[A block of data]
--- Start ---
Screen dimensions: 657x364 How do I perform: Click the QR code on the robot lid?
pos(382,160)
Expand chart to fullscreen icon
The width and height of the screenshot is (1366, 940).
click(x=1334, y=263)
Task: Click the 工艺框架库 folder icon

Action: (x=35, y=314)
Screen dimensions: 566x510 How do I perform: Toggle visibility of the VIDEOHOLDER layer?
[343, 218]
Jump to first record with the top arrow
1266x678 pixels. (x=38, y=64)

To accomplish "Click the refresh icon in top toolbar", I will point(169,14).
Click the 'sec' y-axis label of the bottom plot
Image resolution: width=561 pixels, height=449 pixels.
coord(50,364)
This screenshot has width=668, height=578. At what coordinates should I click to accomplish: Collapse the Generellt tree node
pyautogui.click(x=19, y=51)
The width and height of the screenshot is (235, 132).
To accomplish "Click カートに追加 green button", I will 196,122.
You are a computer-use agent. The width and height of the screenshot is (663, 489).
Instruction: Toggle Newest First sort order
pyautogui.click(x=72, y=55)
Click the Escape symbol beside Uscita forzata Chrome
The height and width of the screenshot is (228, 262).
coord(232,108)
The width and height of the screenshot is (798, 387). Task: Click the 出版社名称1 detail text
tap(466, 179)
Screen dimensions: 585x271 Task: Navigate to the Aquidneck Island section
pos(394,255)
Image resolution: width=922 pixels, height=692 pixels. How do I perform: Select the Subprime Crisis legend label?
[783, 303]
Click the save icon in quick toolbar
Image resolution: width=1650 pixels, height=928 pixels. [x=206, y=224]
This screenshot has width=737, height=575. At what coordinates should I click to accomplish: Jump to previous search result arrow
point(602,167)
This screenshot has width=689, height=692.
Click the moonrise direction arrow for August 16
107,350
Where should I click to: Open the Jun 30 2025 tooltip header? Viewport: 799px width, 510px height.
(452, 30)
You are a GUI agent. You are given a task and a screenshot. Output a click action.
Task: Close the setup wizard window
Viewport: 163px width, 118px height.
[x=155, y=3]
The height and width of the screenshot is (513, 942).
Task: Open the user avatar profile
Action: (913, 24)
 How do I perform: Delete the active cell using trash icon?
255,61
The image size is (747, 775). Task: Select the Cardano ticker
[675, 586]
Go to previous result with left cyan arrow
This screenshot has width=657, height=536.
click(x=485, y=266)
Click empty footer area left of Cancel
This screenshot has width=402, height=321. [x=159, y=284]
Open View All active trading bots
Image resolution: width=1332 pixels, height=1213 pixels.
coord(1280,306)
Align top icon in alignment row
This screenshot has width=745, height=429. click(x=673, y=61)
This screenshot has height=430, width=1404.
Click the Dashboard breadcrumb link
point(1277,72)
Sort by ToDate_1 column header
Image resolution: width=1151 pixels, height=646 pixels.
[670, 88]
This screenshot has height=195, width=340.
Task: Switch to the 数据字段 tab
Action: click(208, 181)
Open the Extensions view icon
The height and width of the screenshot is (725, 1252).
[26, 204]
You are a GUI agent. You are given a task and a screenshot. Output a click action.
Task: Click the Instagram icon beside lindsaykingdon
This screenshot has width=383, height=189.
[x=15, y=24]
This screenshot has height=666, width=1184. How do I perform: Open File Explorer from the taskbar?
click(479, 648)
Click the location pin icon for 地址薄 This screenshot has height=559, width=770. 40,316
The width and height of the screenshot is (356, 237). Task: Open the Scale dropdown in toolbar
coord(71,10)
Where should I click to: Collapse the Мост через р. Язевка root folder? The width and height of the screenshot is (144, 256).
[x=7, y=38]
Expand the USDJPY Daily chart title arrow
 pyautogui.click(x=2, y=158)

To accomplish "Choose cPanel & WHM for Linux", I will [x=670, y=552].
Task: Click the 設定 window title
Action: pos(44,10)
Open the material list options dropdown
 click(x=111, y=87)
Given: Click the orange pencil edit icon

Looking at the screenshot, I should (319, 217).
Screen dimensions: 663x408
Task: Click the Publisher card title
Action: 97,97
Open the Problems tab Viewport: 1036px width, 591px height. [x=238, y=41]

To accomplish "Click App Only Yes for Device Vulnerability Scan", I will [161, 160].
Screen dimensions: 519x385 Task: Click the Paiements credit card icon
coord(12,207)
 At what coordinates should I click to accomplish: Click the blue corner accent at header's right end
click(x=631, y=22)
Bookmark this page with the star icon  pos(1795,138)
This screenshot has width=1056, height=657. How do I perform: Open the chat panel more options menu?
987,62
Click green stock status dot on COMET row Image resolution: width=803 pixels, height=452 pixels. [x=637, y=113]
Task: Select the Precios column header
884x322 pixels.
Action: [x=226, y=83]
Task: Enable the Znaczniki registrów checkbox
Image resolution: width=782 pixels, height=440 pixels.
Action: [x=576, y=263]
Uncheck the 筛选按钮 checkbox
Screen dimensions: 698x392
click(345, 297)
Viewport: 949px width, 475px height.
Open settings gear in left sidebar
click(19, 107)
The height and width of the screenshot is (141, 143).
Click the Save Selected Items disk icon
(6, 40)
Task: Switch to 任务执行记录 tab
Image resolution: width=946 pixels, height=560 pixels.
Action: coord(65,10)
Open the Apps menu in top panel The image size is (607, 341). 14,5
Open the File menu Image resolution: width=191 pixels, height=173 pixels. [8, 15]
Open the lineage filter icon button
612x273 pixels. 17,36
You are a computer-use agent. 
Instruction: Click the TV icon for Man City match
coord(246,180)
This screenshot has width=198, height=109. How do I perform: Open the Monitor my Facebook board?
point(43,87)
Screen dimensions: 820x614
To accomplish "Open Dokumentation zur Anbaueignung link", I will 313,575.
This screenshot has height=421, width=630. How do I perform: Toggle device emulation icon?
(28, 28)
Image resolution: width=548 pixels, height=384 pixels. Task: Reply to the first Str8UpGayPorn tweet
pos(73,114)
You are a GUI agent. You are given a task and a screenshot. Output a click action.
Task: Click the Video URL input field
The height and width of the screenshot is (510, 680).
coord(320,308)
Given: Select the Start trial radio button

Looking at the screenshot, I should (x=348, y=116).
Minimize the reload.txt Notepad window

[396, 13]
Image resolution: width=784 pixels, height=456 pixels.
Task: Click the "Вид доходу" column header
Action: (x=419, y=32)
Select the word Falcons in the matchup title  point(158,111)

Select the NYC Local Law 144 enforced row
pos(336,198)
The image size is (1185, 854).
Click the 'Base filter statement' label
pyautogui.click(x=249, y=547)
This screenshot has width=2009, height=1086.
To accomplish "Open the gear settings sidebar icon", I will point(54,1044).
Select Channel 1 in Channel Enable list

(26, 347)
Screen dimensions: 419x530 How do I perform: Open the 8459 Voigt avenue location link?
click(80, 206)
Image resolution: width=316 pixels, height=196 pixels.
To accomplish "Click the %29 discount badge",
--- End ---
→ EXERCISE: Extract the lines of the material from the one containing "Click green stock" through the one containing "Action: coord(65,10)", and reproduce them without any change.

→ SOLVED PROBLEM:
Click green stock status dot on COMET row Image resolution: width=803 pixels, height=452 pixels. [x=637, y=113]
Task: Select the Precios column header
884x322 pixels.
Action: [x=226, y=83]
Task: Enable the Znaczniki registrów checkbox
Image resolution: width=782 pixels, height=440 pixels.
Action: [x=576, y=263]
Uncheck the 筛选按钮 checkbox
Screen dimensions: 698x392
click(345, 297)
Viewport: 949px width, 475px height.
Open settings gear in left sidebar
click(19, 107)
The height and width of the screenshot is (141, 143).
Click the Save Selected Items disk icon
(6, 40)
Task: Switch to 任务执行记录 tab
Image resolution: width=946 pixels, height=560 pixels.
Action: coord(65,10)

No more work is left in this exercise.